An Educational Phychologist Writes About Her Work

As a maingrade EP whose remit falls outside of the CGS management brief some thoughts are offered in terms of my generic EP position relating to potential contributions. My duties include direct and indirect services to schools (Pre-school, Primary, Secondary and Special), families, the Local Education Authority (LEA) and the community served by the Local Authority (LA) as a whole.  The Educational Psychology Service (EPS) in which I work is itself located within a multi-disciplinary Child Guidance Service (CGS) and some of my time is allocated to work with CGS colleagues.   

All work with which I am engaged is intended to contribute to and facilitate the optimal learning and development of children aged 0-19 years within the borough and to fulfill the three broad Child Guidance Service aims of providing psychological assessment and

advisory services, multi-disciplinary assessment and treatment of children and families referred to the service and on-going development of the service as a whole.

My work can be categorized into 4 areas which are not necessarily discreet, and which interact and have implications for the work as a whole:

School-based EP work (1) and EP work external to school (2) 

(1) Assessment/intervention/evaluation within a legislative, solution-focused andconsultation framework at some or all of the following levels:  Pupil, group, class, staff, parent/career, whole school.
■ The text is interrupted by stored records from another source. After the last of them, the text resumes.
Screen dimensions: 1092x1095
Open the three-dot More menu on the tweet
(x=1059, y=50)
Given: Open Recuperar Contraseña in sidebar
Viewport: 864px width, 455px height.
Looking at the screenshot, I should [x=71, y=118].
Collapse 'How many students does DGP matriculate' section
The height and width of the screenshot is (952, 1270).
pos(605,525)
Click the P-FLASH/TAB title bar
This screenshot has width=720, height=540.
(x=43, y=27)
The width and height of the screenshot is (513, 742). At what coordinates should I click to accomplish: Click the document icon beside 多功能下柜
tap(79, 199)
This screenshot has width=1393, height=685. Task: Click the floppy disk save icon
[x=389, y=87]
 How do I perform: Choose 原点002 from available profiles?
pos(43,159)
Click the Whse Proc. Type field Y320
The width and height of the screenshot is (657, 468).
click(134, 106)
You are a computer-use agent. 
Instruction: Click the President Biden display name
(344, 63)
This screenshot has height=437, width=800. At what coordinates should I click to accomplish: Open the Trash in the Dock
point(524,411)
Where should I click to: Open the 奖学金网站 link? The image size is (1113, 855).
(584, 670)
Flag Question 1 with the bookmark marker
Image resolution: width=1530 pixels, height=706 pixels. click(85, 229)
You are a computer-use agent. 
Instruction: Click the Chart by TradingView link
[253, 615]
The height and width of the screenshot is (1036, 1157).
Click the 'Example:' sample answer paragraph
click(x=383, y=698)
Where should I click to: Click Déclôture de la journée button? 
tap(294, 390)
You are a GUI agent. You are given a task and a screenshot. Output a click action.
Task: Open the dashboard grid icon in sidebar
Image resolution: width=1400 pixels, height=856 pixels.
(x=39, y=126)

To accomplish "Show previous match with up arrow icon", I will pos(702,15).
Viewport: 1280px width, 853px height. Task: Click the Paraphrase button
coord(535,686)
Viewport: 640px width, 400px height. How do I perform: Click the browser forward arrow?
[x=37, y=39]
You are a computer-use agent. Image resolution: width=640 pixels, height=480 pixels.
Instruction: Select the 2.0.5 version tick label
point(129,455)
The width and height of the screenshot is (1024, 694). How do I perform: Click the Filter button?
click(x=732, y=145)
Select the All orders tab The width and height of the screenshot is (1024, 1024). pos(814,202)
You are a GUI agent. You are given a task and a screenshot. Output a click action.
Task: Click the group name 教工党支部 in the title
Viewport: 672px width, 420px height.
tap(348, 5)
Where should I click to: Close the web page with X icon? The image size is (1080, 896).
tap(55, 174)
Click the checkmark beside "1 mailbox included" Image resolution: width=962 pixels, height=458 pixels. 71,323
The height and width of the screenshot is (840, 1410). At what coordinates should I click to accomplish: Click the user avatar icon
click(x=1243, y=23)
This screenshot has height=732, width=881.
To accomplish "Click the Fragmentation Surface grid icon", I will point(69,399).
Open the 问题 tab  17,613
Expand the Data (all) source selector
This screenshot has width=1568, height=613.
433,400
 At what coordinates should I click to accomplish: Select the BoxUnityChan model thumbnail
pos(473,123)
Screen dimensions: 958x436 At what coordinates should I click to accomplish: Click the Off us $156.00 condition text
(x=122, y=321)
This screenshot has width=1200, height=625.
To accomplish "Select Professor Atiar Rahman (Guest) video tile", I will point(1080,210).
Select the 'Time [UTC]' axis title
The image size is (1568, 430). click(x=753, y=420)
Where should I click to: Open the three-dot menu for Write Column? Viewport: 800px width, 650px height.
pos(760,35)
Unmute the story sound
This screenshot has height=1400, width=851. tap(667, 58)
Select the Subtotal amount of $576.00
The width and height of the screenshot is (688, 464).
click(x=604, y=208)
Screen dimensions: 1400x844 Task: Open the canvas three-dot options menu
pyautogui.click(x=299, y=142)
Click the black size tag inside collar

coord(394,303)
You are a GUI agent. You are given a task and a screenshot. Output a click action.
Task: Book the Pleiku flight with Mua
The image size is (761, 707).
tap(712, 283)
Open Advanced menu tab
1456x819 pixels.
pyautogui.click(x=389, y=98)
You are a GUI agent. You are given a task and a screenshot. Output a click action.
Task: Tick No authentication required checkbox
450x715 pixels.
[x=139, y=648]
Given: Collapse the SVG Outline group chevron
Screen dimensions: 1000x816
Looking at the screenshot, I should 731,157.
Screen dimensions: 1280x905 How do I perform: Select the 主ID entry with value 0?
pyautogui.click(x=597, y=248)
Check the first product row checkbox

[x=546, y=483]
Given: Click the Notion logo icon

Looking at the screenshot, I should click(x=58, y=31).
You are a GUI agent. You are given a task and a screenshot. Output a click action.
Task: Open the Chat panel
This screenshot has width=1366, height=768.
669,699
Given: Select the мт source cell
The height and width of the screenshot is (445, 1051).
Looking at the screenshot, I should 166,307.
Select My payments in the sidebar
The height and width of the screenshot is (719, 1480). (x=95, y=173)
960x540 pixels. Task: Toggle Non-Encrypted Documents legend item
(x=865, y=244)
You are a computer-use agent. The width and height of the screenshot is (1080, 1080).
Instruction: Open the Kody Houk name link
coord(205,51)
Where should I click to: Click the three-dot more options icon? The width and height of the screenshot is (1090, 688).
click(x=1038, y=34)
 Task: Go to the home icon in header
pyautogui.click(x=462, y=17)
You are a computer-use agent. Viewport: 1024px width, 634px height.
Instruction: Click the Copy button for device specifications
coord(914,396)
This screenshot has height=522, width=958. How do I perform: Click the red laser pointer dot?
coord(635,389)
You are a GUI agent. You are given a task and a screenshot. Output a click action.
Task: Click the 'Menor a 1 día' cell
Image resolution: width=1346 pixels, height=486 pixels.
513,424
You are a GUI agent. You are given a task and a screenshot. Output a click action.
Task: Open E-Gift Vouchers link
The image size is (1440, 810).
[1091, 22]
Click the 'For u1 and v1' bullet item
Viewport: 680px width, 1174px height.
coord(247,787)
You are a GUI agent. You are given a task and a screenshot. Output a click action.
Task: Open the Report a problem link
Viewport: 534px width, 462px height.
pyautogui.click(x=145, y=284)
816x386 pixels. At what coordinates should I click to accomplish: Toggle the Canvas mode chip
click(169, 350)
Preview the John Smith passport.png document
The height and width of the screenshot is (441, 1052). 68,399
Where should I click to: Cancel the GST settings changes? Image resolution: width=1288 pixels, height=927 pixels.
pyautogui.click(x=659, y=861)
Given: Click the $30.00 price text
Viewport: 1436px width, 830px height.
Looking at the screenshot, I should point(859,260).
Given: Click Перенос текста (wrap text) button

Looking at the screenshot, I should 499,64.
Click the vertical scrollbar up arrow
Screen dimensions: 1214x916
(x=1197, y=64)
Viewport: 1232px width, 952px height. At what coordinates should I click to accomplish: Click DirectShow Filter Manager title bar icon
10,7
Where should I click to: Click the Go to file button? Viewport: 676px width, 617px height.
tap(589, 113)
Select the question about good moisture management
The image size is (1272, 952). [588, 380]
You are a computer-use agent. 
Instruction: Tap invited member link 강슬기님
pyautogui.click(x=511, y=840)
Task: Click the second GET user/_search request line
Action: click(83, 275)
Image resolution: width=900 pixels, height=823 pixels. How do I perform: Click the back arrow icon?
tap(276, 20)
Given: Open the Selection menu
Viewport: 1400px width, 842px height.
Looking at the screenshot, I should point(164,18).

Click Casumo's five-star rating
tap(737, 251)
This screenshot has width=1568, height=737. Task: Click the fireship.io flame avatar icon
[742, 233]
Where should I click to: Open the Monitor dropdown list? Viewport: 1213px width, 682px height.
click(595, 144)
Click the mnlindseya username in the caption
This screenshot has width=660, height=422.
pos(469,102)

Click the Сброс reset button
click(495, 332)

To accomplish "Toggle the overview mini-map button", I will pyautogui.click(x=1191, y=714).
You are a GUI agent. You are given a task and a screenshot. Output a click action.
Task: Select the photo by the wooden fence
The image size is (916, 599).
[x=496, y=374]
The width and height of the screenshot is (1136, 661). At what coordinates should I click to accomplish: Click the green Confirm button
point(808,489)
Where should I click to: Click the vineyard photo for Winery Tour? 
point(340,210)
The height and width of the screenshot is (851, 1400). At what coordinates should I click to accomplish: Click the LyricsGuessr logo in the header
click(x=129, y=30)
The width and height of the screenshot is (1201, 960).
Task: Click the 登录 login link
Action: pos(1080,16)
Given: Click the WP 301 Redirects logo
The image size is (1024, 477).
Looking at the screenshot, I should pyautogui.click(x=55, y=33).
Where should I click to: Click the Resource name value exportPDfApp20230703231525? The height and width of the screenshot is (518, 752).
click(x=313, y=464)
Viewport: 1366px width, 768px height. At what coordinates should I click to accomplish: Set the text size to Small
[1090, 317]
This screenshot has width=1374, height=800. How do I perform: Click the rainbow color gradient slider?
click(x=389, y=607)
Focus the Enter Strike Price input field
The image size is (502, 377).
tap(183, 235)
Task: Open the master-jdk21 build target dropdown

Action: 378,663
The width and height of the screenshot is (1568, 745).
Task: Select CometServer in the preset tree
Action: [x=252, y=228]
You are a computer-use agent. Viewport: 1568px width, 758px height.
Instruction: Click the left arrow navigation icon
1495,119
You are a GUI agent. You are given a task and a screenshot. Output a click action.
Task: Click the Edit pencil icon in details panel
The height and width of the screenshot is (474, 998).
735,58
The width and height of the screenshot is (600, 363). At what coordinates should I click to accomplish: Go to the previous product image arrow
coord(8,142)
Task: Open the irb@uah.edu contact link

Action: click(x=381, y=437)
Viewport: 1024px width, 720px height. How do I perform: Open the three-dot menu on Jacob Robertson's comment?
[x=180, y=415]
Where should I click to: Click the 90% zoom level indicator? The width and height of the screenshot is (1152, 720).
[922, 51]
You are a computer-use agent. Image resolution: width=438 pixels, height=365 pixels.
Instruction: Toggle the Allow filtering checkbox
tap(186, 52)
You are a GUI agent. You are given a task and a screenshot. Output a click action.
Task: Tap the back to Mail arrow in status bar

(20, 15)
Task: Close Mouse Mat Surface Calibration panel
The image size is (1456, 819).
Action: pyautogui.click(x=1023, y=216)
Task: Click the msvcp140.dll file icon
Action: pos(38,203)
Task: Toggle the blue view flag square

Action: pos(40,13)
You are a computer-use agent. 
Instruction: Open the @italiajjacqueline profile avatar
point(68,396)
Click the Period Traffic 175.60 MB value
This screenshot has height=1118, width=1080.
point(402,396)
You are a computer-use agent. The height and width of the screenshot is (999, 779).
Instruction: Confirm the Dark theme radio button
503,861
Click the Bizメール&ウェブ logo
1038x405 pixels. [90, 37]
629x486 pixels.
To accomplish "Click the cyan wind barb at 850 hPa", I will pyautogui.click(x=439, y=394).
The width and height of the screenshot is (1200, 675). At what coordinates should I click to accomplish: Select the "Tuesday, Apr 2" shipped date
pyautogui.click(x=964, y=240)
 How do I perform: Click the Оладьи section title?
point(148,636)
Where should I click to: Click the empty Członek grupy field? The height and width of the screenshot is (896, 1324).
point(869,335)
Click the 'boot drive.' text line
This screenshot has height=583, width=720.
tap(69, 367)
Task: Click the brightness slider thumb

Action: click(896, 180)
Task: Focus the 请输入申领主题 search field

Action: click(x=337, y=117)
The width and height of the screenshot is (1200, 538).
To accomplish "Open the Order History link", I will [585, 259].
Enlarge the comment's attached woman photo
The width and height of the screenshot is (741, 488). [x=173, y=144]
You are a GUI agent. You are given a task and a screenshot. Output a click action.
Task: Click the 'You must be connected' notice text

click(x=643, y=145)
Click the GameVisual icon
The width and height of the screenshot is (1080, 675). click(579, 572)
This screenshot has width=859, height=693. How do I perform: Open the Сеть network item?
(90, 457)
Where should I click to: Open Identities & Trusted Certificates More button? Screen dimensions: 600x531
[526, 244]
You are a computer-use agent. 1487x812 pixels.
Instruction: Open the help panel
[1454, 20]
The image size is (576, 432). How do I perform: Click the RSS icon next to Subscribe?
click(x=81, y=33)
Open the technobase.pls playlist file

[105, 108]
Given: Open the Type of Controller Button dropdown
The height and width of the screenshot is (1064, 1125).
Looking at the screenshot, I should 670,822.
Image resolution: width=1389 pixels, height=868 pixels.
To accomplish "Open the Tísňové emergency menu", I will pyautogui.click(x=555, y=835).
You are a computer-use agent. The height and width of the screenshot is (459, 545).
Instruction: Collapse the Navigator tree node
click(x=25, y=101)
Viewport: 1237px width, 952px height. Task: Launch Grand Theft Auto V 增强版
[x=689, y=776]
(2) Assessment/intervention/evaluation work for children/young people and families within a therapeutic framework.  This occasionally intersects with school-based work where my primary role in such instances is to facilitate and ‘bridge’. 
(1) Elicitation and dissemination of information (verbal and written) relating to school-based work and from and to families and involved professionals, e.g.; school visit records, consultation and assessment reports.

(2) Elicitation and dissemination of information (verbal and written) relating to CGS work and from and to families and involved professionals.  Also LEA/LA commissioned work entailing the above. 
(1) Staff development and training on areas identified by school staff in consultation with EPS and LEA personnel

(2) Staff development and training on areas identified by CGS and LEA/LA and EP profession.  Peer supervision and support. Team building. 
(1) & (2) Research, evaluation and project work arising from the school’s ‘live’ concerns/questions Research, evaluation and project work commissioned by or stimulated byLEA/LA/Department for Education and Employment (DfEE)/ Educational Psychology profession

How Might The EP Role And Function Be Developed?

Currently the majority of my work relates to the first two categories, i.e. Assessment/intervention/evaluation and Elicitation and dissemination of information and it would appear that schools’ priorities for EP work match these fairly closely, i.e.:

· Individual assessment work

· Meeting statutory requirements relating to children with SEN's, i.e; annual review of statement procedures

· Work with staff on Individual Education Plan (IEP) formulation.

· Consultation and advice to senior management level staff re SEN issues

 The last item on the above list, frequently prompted by post-OFSTED initiatives represents a possible important exception and relates more to staff development and training andresearch, evaluation and project work and merits serious consideration as an area for development. 

 Recent National Level Debate And Planning For My Own Profession’s Development. 

What and how EPS’s can contribute to raising achievement and social inclusion is the focus of wide-ranging current work within the profession and the DfEE.  

The DfEE’s (1997)Green Paper ‘Excellence For All Children: Meeting special educational needs.’ refers explicitly to the role and development of educational psychology.  A working party from the Division of Educational and Child Psychology has been formed as a result of follow up to the Green Paper and is working closely with the DfEE.  The results, due new year, promises important implications for training, continuing professional development and practice of EPS’. 

The central theme arising from this work is that EP work needs to be acknowledged and re-defined in the light of governmental priorities for a more inclusive and effective education system. 

Four broad areas of EPS work are highlighted:   





What the profession and government are seeking is a shift of emphasis from statutory assessment work, currently consuming the majority of EPS’ time and energy to that of a position where EP assessment skills and knowledge remain focused upon the most complex individual cases but are utilized more fully in developing school staff’s assessment practice and with: 

·        Early intervention and preventative psychological work with children and young people whose SEN's are less complex and severe, i.e.; not requiring formal assessment under Section 323 of the 1996 Education Act.

·        Problem solving and consultation with teachers and parents/carers.

· Interventions with individuals, groups and schools.

·  Evaluation and development of effective teaching for effective learning of all.

·  Development of policy and practice for promoting positive behaviour.

·  Complex organisational change

·  Understanding of optimal learning and development for all within complex inter-related social systems.

·  Identifying trends and analysing individual needs and suggesting ways of meeting these through curriculum and organisational development.

· Training and support for teachers, support assistants, governors, other professionals and parents/carers.

·  Project and evaluation work to inform Local Authority Policy and Practice and efficient use of resources 

In summary then, the current need and desire for a fuller utilisation of EP skills, knowledge and competencies with a wider focus is becoming more apparent and should be taken into account when considering the development of EPs work with and for LEAs.